Assembly of Biomimetic Peptoid Polymers

The design and synthesis of protein-like polymers is a fundamental challenge in materials science. A biomimetic approach is to explore the impact of monomer sequence on non-natural polymer structure and function. We present the aqueous self-assembly of two peptoid polymers into extremely thin two-dimensional (2D) crystalline sheets directed by periodic amphiphilicity, electrostatic recognition and aromatic interactions. Peptoids are sequence-specific, oligo-N-substituted glycine polymers designed to mimic the structure and functionality of proteins. Mixing a 1:1 ratio of two oppositely charged peptoid 36 mers of a specific sequence in aqueous solution results in the formation of giant, free-floating sheets with only 2.7 nm thickness. Direct visualization of aligned individual peptoid chains in the sheet structure was achieved using aberration-corrected transmission electron microscopy. Specific binding of a protein to ligand-functionalized sheets was also demonstrated.

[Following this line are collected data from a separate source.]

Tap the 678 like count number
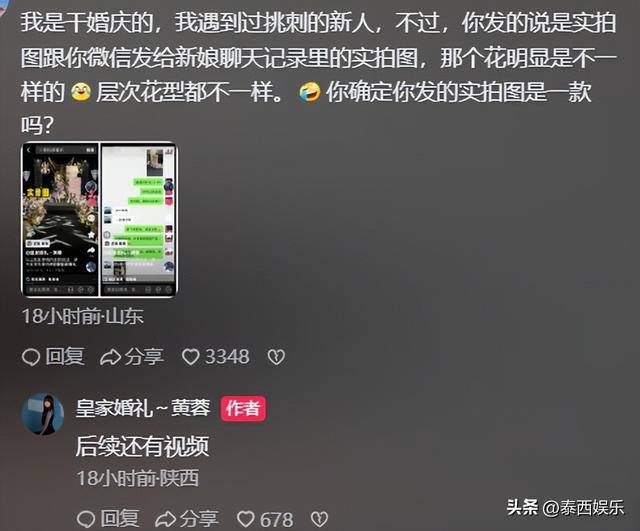Viewport: 640px width, 531px height. point(277,520)
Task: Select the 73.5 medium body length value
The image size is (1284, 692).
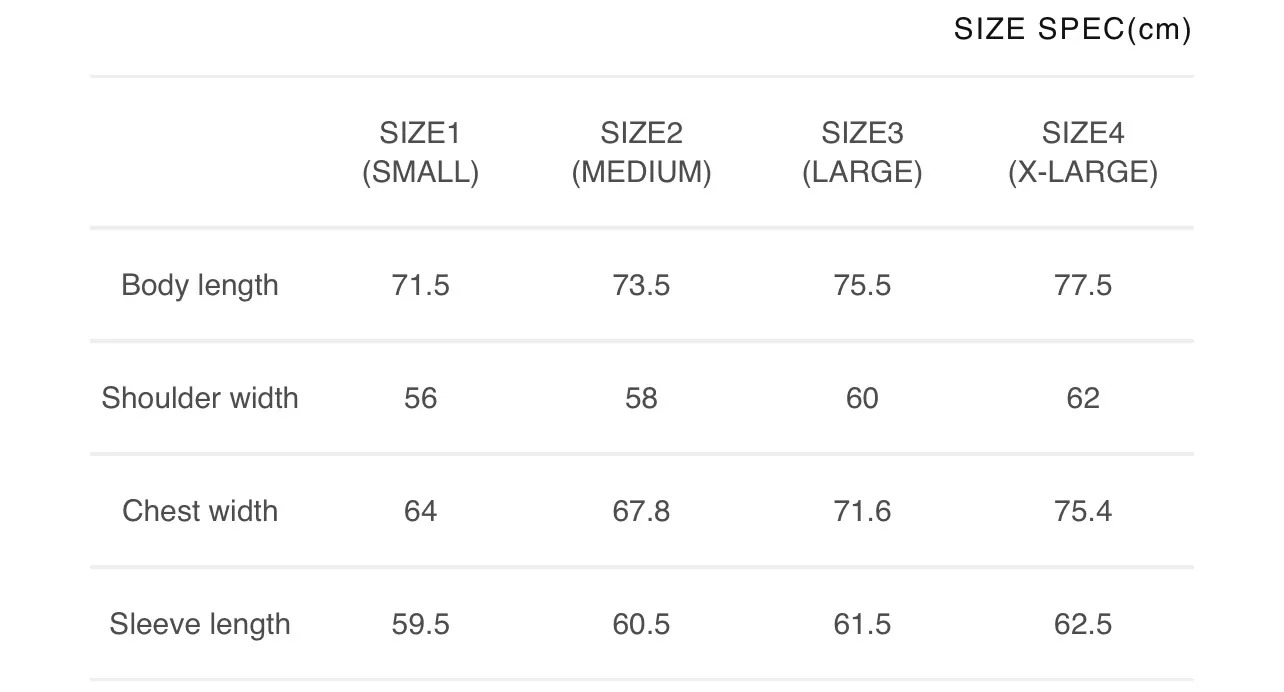Action: [641, 285]
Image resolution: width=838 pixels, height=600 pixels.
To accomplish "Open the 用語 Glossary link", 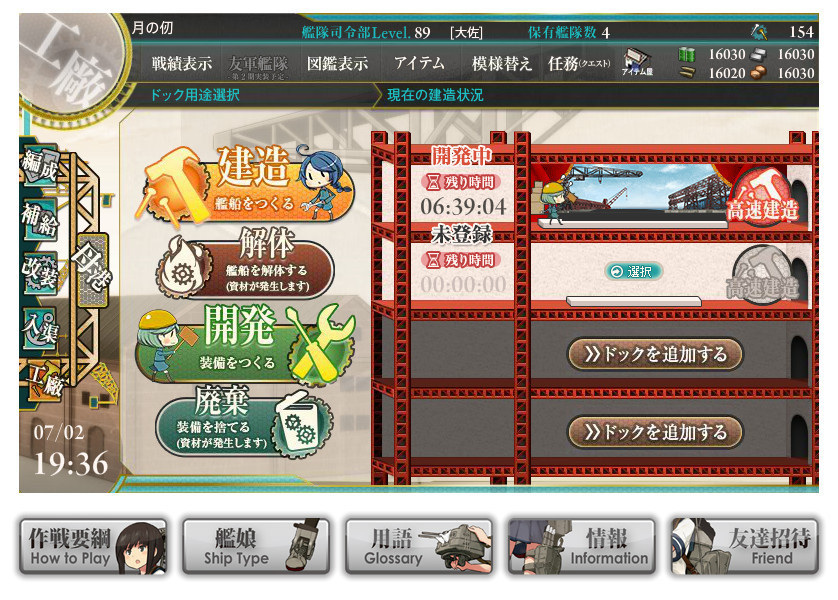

The synthetic flexibility and biocompatibility of peptoids provide a flexible and robust platform for integrating functionality into defined 2D nanostructures. In the later part of my talk, we describe the use of metal ions to construct two-dimensional hybrid films that have the ability to self-heal. Incubation of biomimetic peptoid polymers with specific divalent metal ions results in the spontaneous formation of uniform multilayers at the air-water interface. We anticipate that ease of synthesis and transfer of these two-dimensional materials may have many potential applications in catalysis, gas storage and sensing, optics, nanomaterial synthesis, and environmentally responsive scaffolds.